LATROBE, PA: Anglican Patriarch J.I. Packer Still Going
Strong at 87
LATROBE, PA: Anglican Patriarch J.I. Packer Still Going Strong at 87
An exclusive interview with the Rev. Dr. J.I. Packer.
By David W. Virtue
www.virtueonline.org
June 28, 2014
The Rev. Dr. James I. Packer is the Anglican Communion’s most widely known, most respected evangelical Anglican author, theologian, churchman and scholar. He was a speaker at the recent Anglican Church of North America’s 2nd Annual Assembly meeting at St. Vincent Archabbey and College in Latrobe, PA, on the occasion of the induction of a new archbishop of the ACNA and a farewell to the Most Rev. Robert Duncan, the ACNA’s first leader.
VOL sat down with Dr. Packer and asked him about his life, work, ministry and writings along with a few leading hot button questions that has brought the Anglican Communion to the edge of schism. He is physically somewhat frail but his mind is razor sharp. He admits to some short term memory loss, but one would never know it in discussion with him. He is alert, lucid, direct, and completely in charge of his thoughts. Next month he turns 88. With some 40 books to his credit, he is a small one family publishing business.
BACKGROUND
Born in Gloucester, England, the son of a clerk for the Great Western Railway, Packer won a scholarship to Oxford University. He was educated at Corpus Christi College, obtaining the degrees of Bachelor of Arts in Theology (1948), Master of Arts (1954), and Doctor of Philosophy (1954).

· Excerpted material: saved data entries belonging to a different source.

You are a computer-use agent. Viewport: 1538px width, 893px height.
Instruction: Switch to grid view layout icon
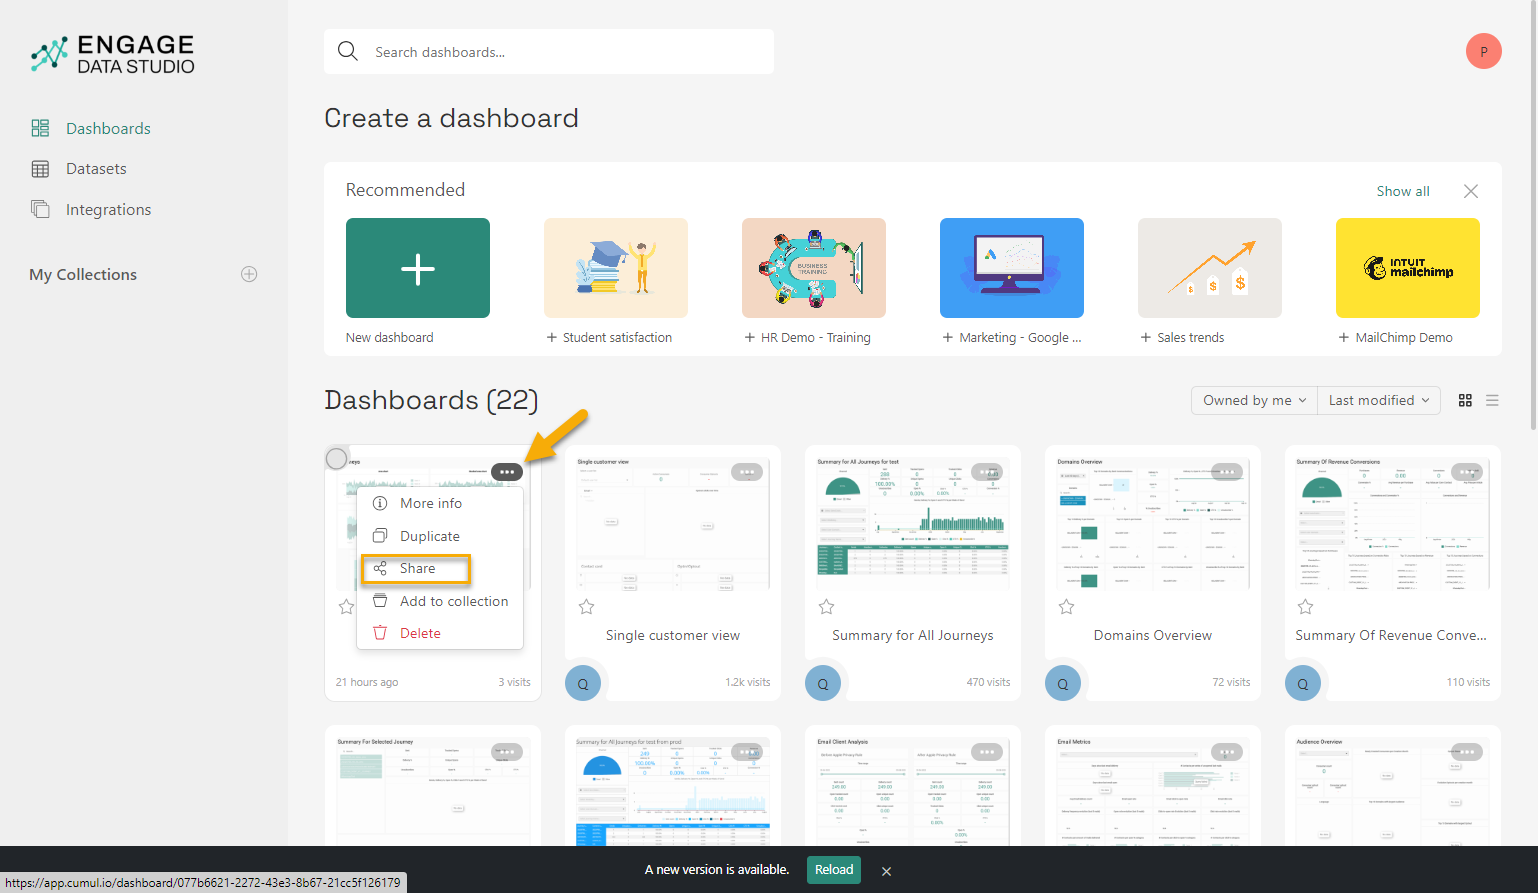[x=1465, y=400]
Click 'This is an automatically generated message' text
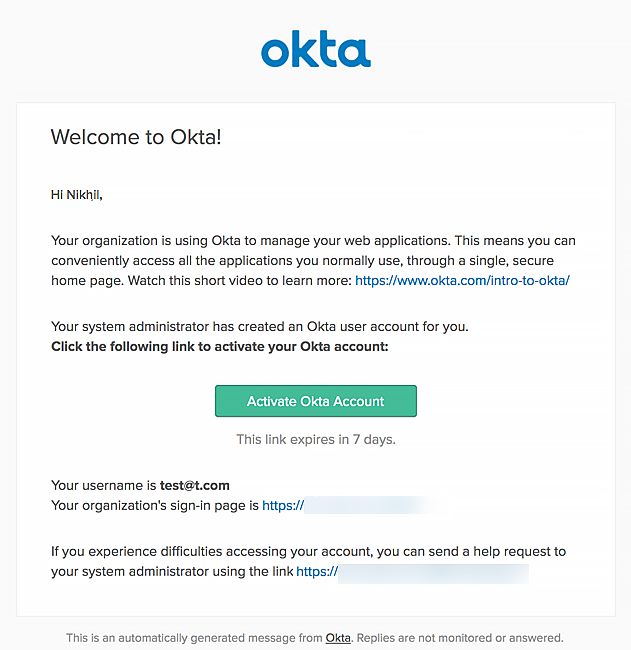Image resolution: width=631 pixels, height=650 pixels. point(194,638)
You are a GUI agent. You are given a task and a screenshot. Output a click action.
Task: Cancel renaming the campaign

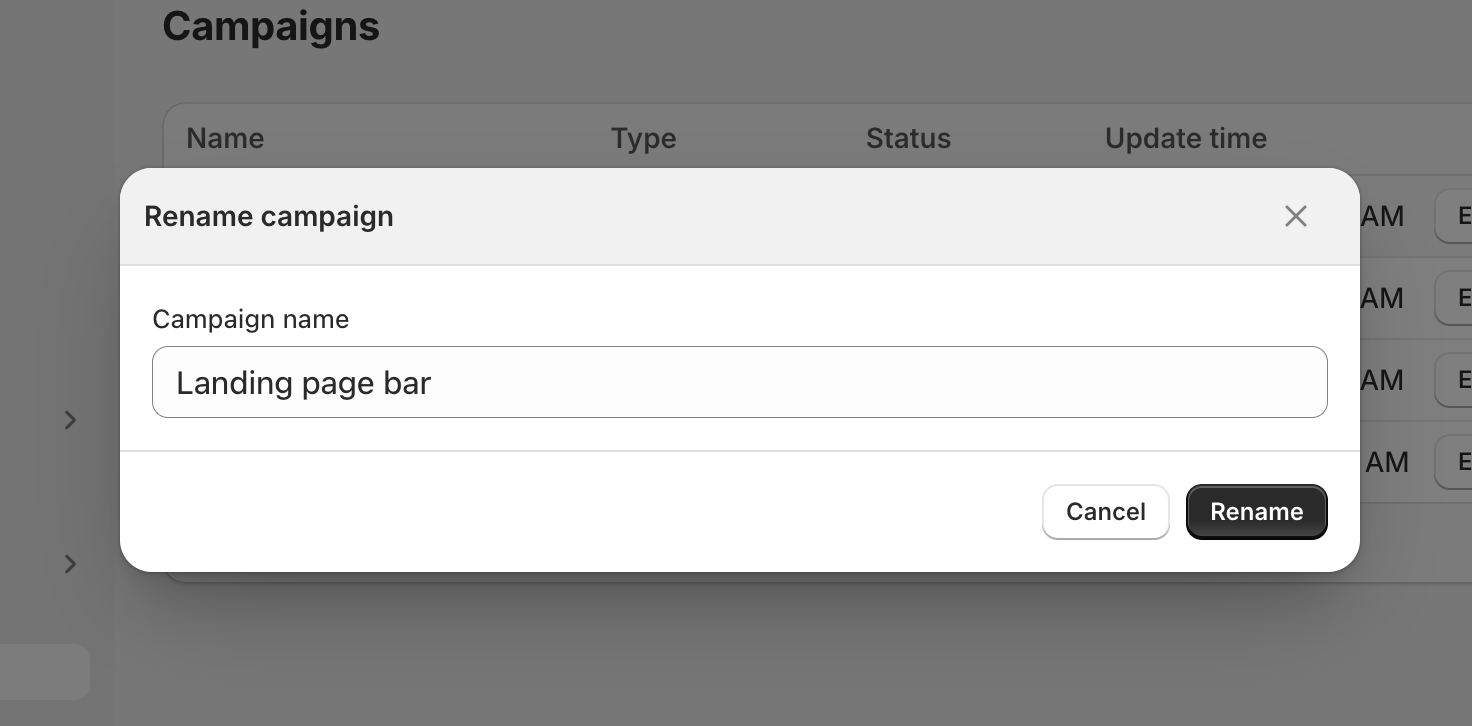(x=1105, y=512)
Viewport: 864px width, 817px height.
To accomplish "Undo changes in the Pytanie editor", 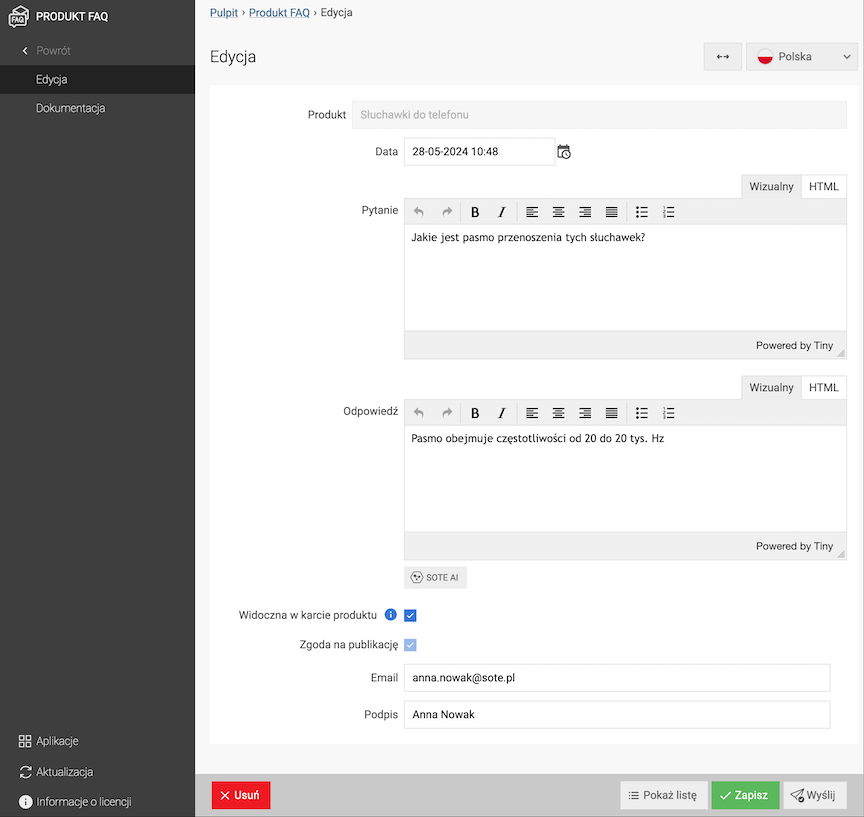I will 418,211.
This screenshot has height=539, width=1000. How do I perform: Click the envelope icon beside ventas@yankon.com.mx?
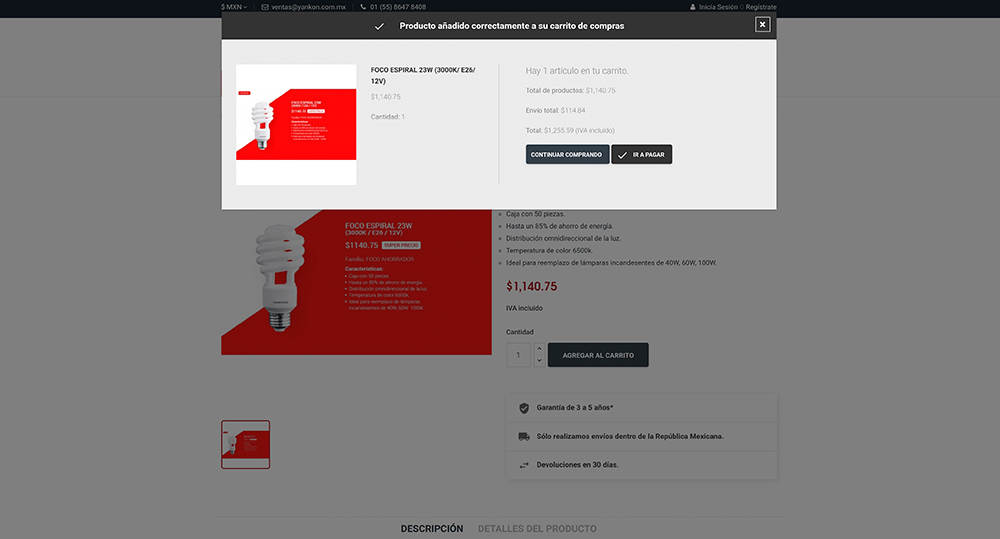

It was as a student at Oxford that he first heard a paper delivered by C. S. Lewis whose books influenced his life. In a meeting of the Oxford Inter-Collegiate Christian Union in 1944, Packer committed his life to Christian service.
He spent a brief time teaching Greek at Oak Hill Theological College in London, and in 1949 entered Wycliffe Hall, Oxford to study theology. He was ordained a deacon (1952) and a priest (1953) in the Church of England, within which he was associated with the Evangelical movement. He was Assistant Curate of Harborne Heath in Birmingham 1952–54 and Lecturer at Tyndale Hall, Bristol 1955–61. He was Librarian and then appointed warden (Principal) of Latimer House, Oxford 1961–62 and Principal 1962–69. In 1970 he became Principal of Tyndale Hall, Bristol. From 1971 until 1979 he was Associate Principal of Trinity College, Bristol, which had been formed from the amalgamation of Tyndale Hall with Clifton College and Dalton House-St Michael's.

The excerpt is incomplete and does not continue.